◆ What to produce
Once the line containing "Open 희망지역 selector" is found in the records below, return it and each following line exactly, up to and including the line containing "This screenshot has height=329, width=883.", and nothing else.

++++ Provided data ++++

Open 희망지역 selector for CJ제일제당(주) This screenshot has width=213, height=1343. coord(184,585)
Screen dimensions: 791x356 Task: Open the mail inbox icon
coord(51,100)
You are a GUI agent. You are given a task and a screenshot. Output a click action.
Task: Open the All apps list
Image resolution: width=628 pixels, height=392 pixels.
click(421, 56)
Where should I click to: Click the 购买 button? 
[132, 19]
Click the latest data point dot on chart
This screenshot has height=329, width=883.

++++
++++ Provided data ++++

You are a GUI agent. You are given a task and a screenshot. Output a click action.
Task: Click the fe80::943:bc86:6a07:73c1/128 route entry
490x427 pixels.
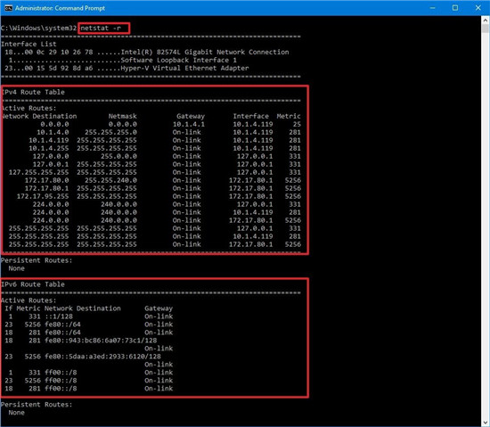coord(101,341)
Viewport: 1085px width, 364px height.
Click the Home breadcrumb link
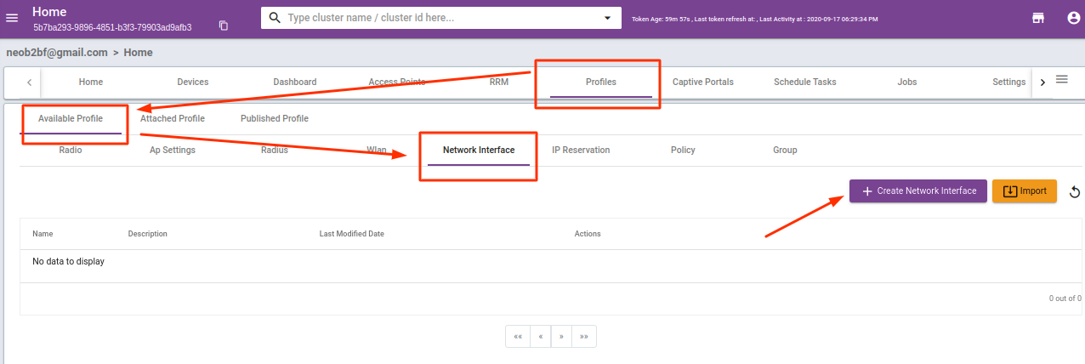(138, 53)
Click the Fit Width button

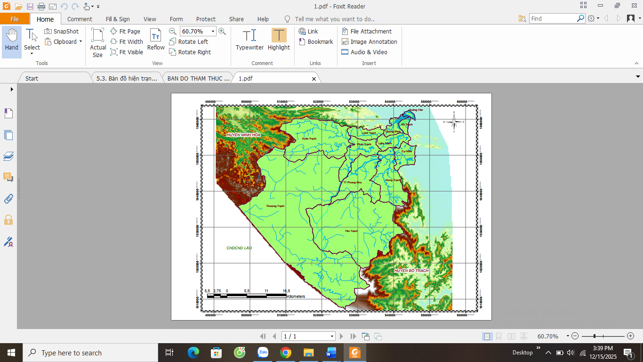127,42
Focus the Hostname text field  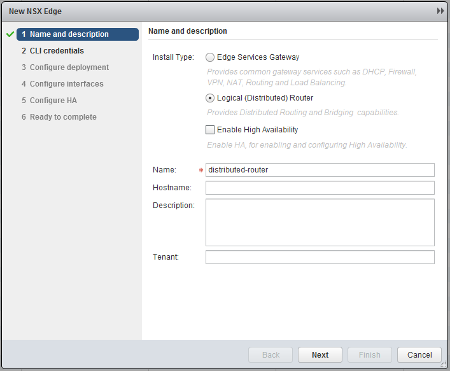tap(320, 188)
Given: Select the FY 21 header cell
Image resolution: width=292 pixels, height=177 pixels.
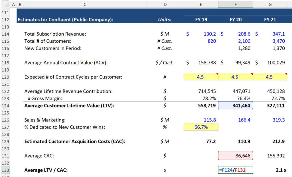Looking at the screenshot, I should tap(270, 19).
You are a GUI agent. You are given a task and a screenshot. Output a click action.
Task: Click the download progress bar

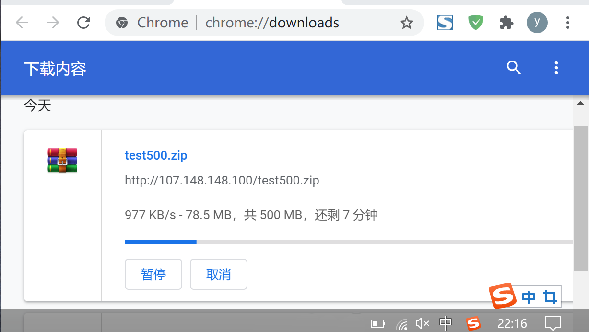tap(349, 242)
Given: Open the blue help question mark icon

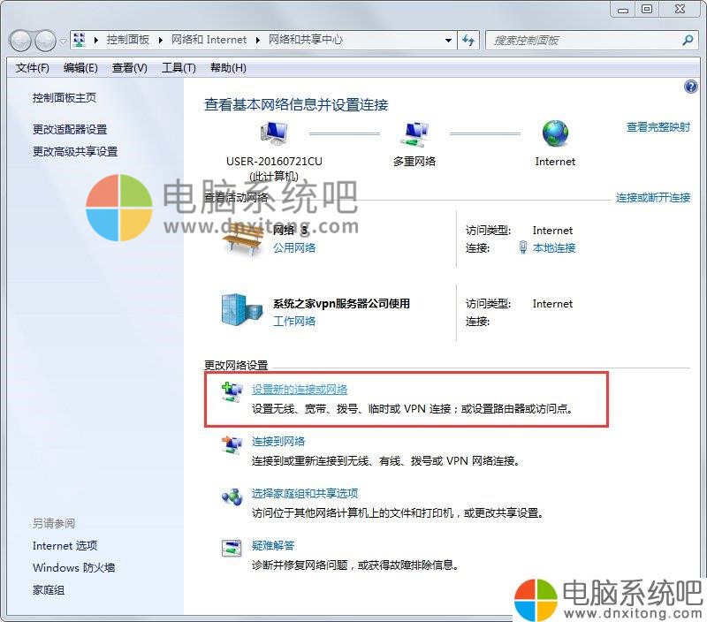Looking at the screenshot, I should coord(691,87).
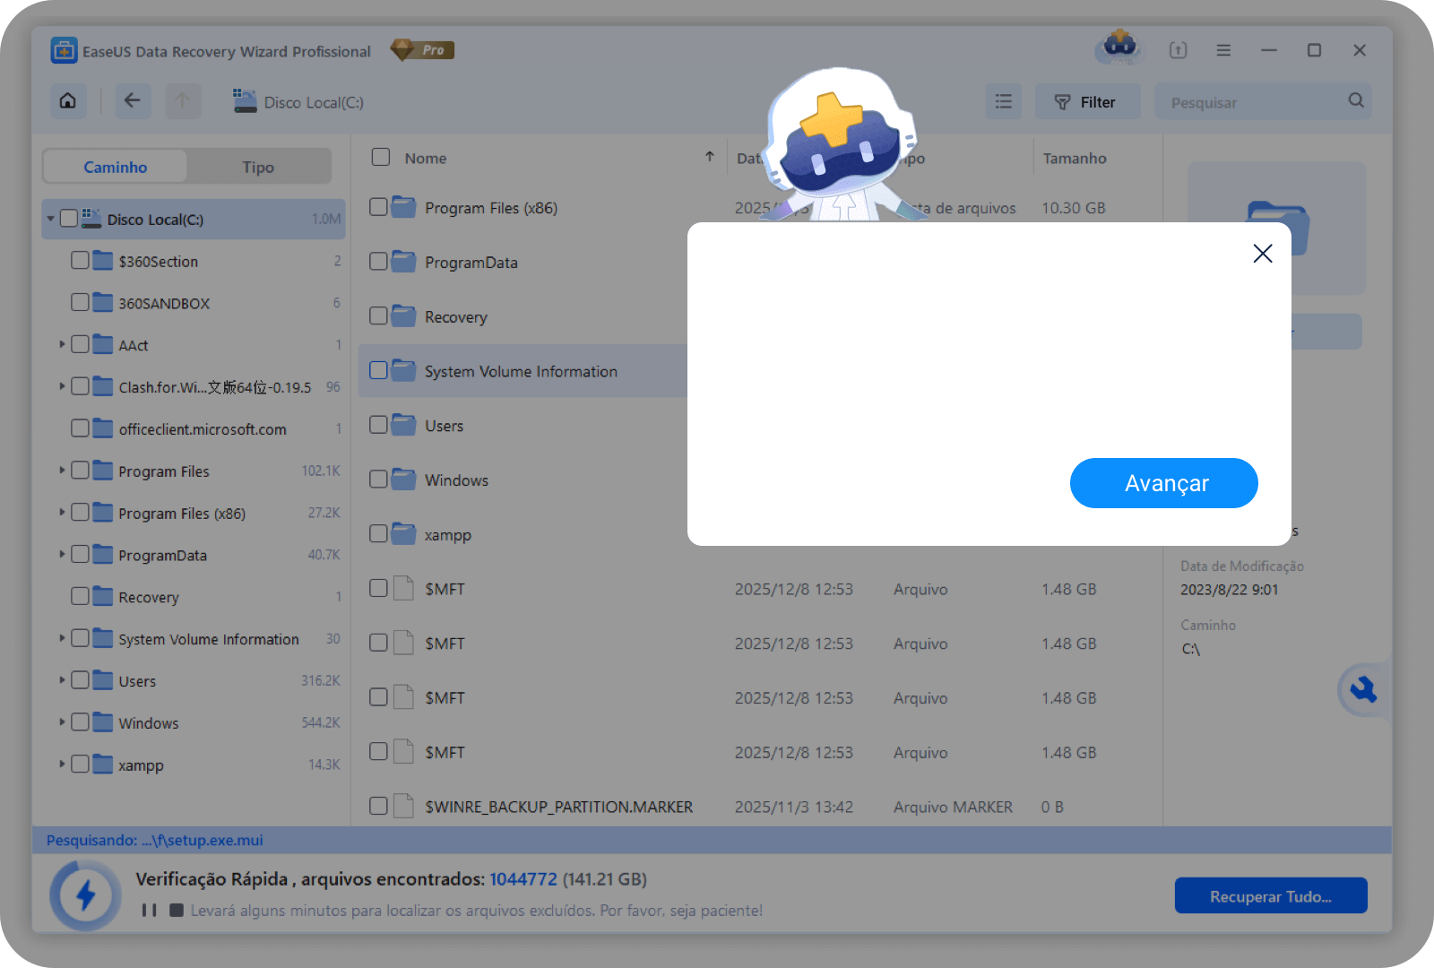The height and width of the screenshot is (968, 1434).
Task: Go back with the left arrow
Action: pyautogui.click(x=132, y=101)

++++
++++ Provided data ++++

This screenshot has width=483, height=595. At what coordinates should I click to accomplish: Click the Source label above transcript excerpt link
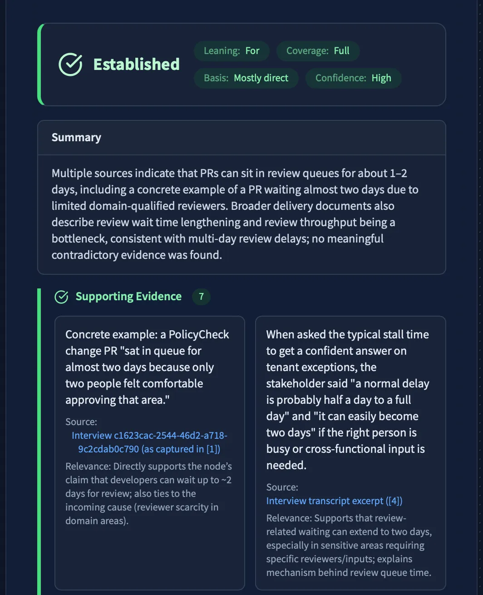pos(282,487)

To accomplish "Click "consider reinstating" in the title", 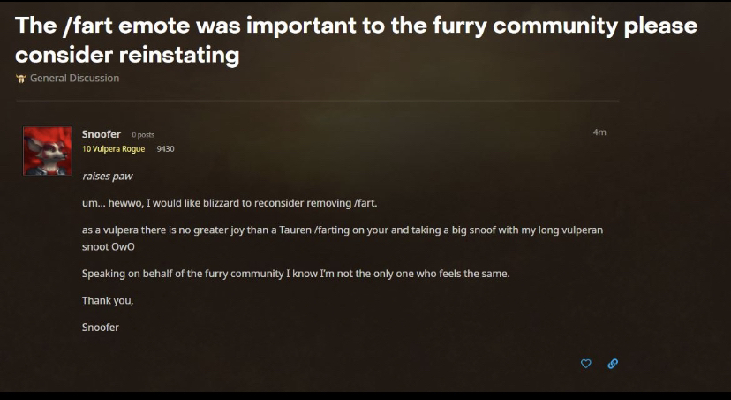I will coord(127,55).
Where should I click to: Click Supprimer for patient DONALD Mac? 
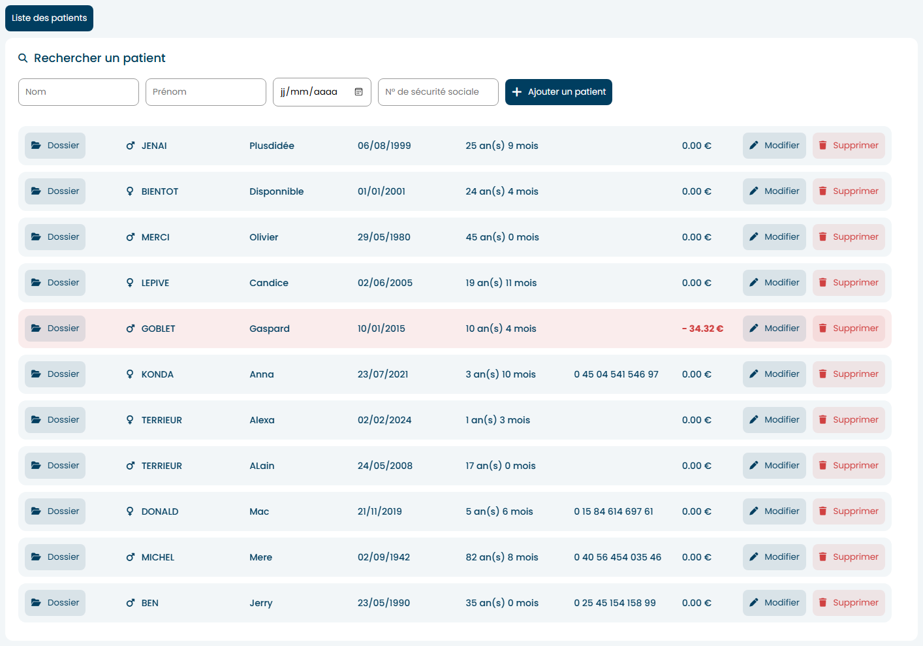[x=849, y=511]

++++

◆ Answer area
Open 희망지역 selector for CJ제일제당(주) This screenshot has width=213, height=1343. coord(184,585)
Screen dimensions: 791x356 Task: Open the mail inbox icon
coord(51,100)
You are a GUI agent. You are given a task and a screenshot. Output a click action.
Task: Open the All apps list
Image resolution: width=628 pixels, height=392 pixels.
click(421, 56)
Where should I click to: Click the 购买 button? 
[132, 19]
Click the latest data point dot on chart
This screenshot has height=329, width=883.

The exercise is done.